Hi all :wave:, one of my customers has just start...
# ingestion
m
Hi all 👋, one of my customers has just started to import datasets into their brand new lakehouse. They'd like to prioritise their ingestion roadmap by request/popularity. The current plan is to connect data hub up to swagger hub and ingest "tables" from the API GET methods, rather than ingest the operational database schemas. Long-term we plan to kafka/stream in operational data, rather than clone the DBs each day, depending on the designed API/topic schemas rather than the ORM controlled ones, so this feels like the best place to start. The aim is to give the data community visibility of available data, without having to ingest everything first. Has anyone else done similar?

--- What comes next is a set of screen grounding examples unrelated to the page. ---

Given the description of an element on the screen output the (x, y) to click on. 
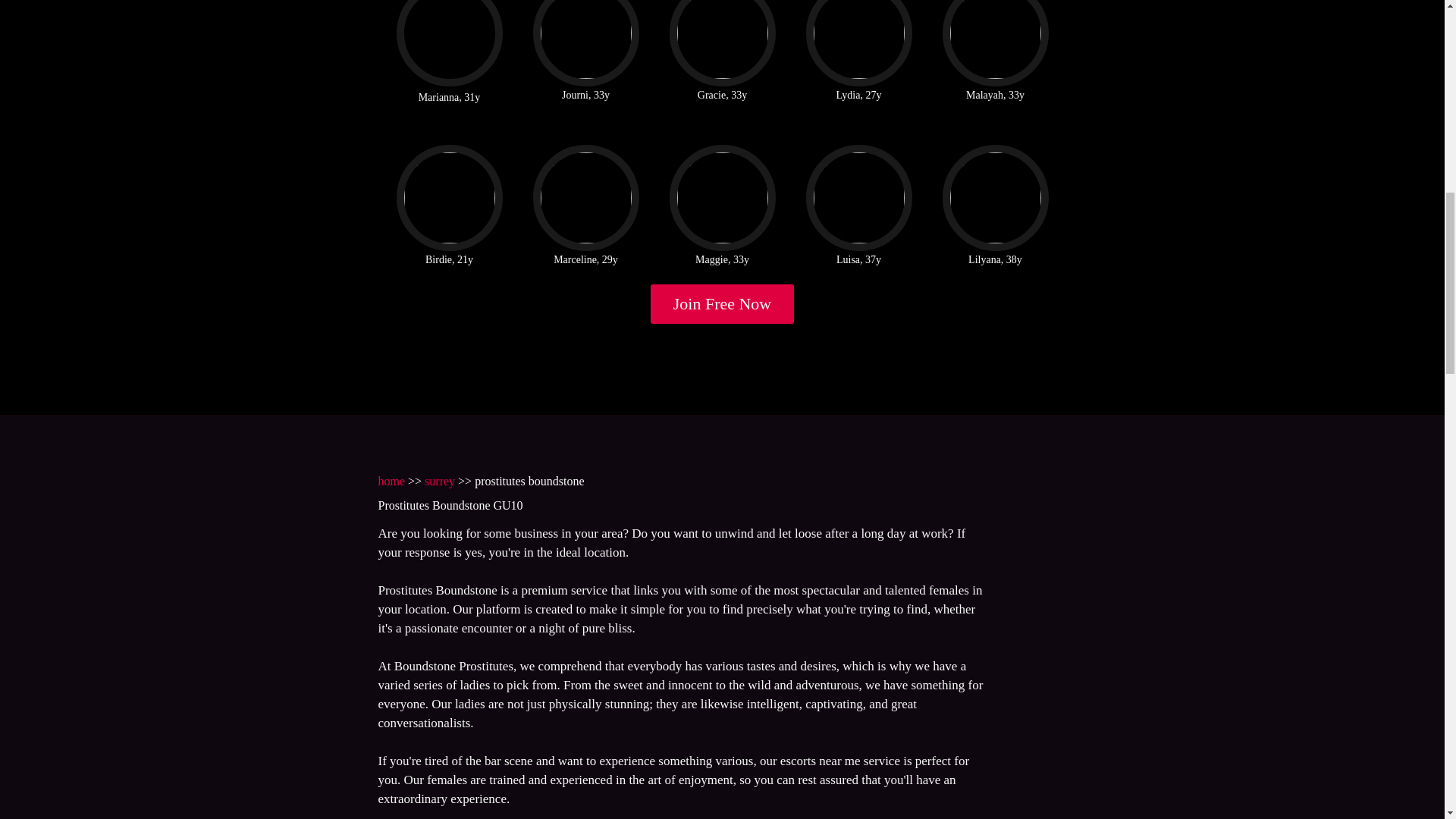
surrey (439, 481)
Join Free Now (722, 303)
Join (722, 303)
home (390, 481)
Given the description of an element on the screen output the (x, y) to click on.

I spotted a few swagger comments, but it wasn't clear that it was quite the same thing.
m
This is a great idea @mammoth-sugar-1353. Happy to brainstorm on this
m
How do you want to collate ideas?
Right now I'm not sure we need to go as far as adding an API entity, as we will be treating them as feature equivalent to a dataset.
Regards push vs pull.. either would be possible. Some of their APIs are connected to the hub (autogenerated docs via CICD), others are manually updated (😱). I guess it could make sense to have a webhook attached to the swagger hub publish event to push the MCE, but then we'd have to provide an endpoint/app. Obviously swagger has an API to read the API docs, which has entity descriptions.. so a pull version may be simpler.
m
Right.. you could look at the open PR here (https://github.com/linkedin/datahub/pull/2706) and provide a modified PR that does what you are thinking of.
This would be a pull based ingestion to begin with